Axiom Space hired 10 people to design and construct the spacesuit of the future. It will be worn by the next NASA astronauts to step foot on the moon --hopefully in 2025. The new suit is a lot different from the ones used the first time around -- more than 50 years ago.

Axiom Space hired 10 people to design and construct the spacesuit of the future.

It will be worn by the next NASA astronauts to step foot on the moon --hopefully in 2025.  The new suit is a lot different from the ones used the first time around -- more than 50 years ago. 

FOX 35 talked to three of the people who helped design and construct the new blue and orange suit.

Stella Elmore worked for NASA back in the 1980s and came out of retirement for this new challenge.

"I think it's great. I worked so many years and I retired and came back and it is more exciting now than it was before," she said.
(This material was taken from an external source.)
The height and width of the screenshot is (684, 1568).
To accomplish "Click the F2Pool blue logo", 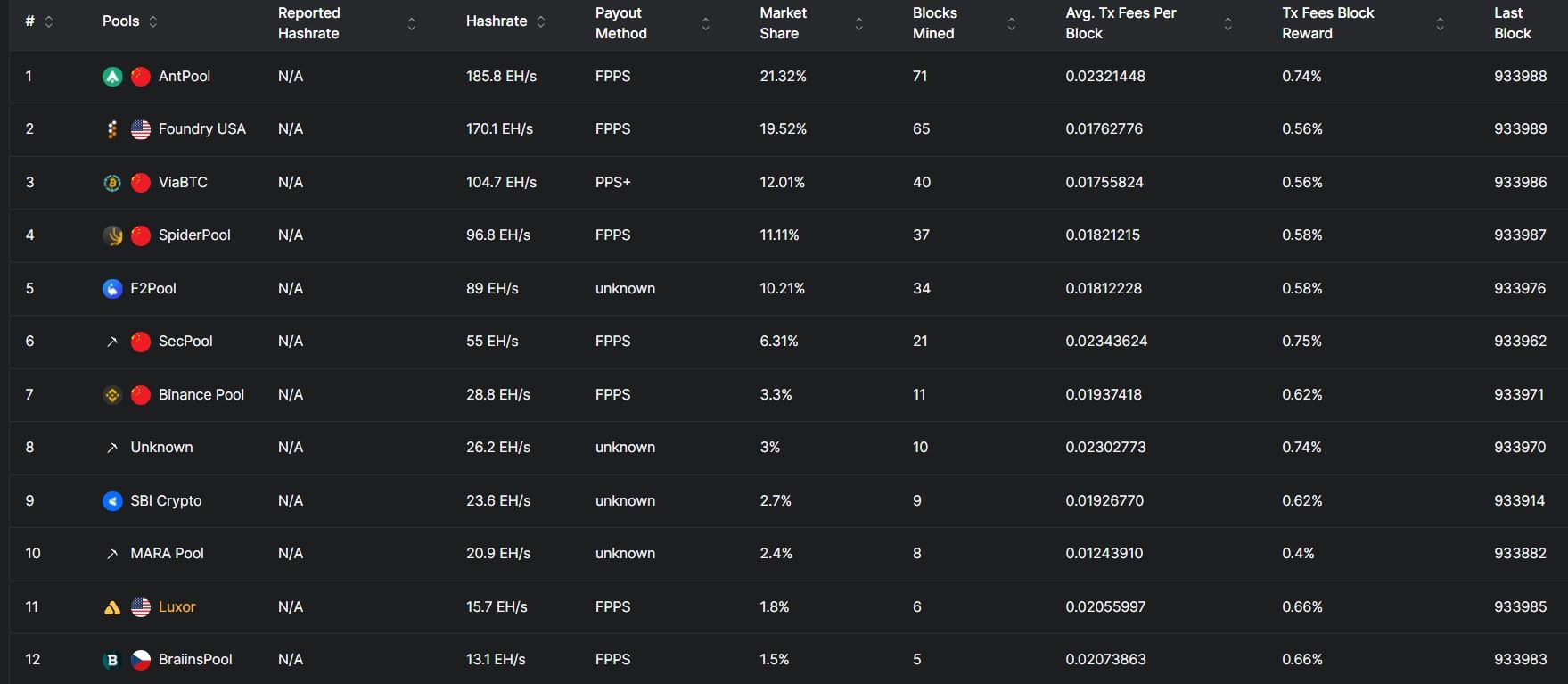I will tap(111, 288).
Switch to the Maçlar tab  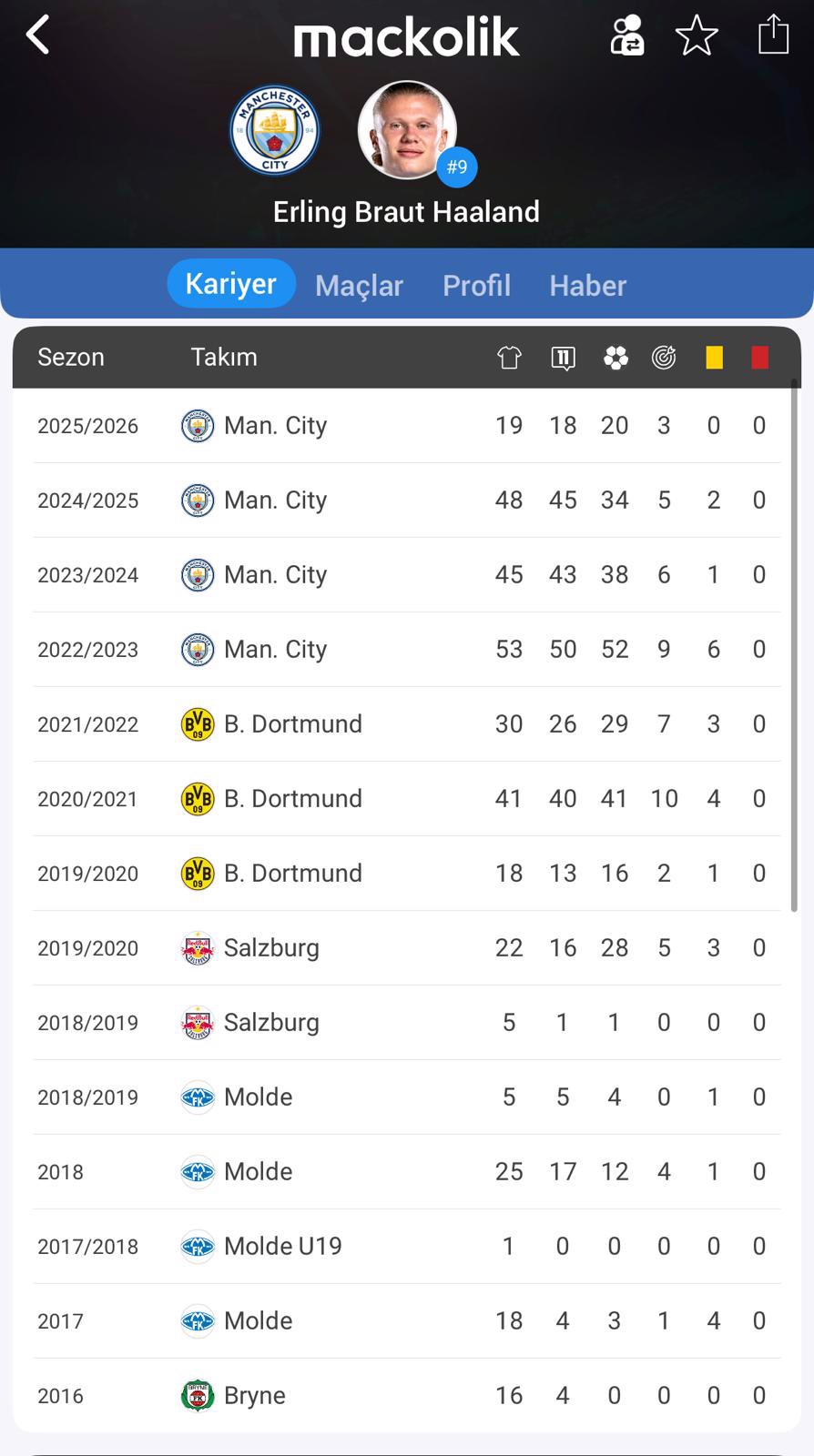pyautogui.click(x=359, y=286)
Elmore said she made the trousers, the light blue trousers, and the jackets that had the expandable back. They also made all kinds of bags. She was even able to meet Sally Ride, the first American woman to visit space.
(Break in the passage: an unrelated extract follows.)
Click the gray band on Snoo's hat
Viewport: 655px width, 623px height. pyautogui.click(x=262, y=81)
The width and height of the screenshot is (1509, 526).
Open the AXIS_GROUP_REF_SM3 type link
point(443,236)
Zach Paugh is making the gloves for the new suit.

Before coming to Axiom, he designed costumes for Cirque De Soleil" and worked on the show "KA" in Las Vegas.

He is also a lover of everything Star Wars and makes his own outfits for cosplay events, so designing a spacesuit was right up his alley.

"There are a lot of Star Wars and Star Trek fans here, so we talk Star Wars and Trek lines all the time, so it's a good time," he said.

Pamela Cooper designed men's underwear for Calvin Klein before coming to Axiom.

"People joke that lingerie is the rocket science of fashion because you have to deal with so many contours on the body," she said. "It is the hardest part of the body to make patterns for, but a spacesuit is a lot harder to make." 

Just like with underwear, with the new suit, comfort is key.

In addition to being softer than the old one, the new suits – technically referred to as the Axiom Extravehicular Mobility Unit (AxEMU) – are also interchangeable in order to fit almost every astronaut no matter their size or gender.

"We have a standard of 8 arms, 4 legs and then we have like 3 different sizes for small, medium, large. We are thinking about small people, women, big men."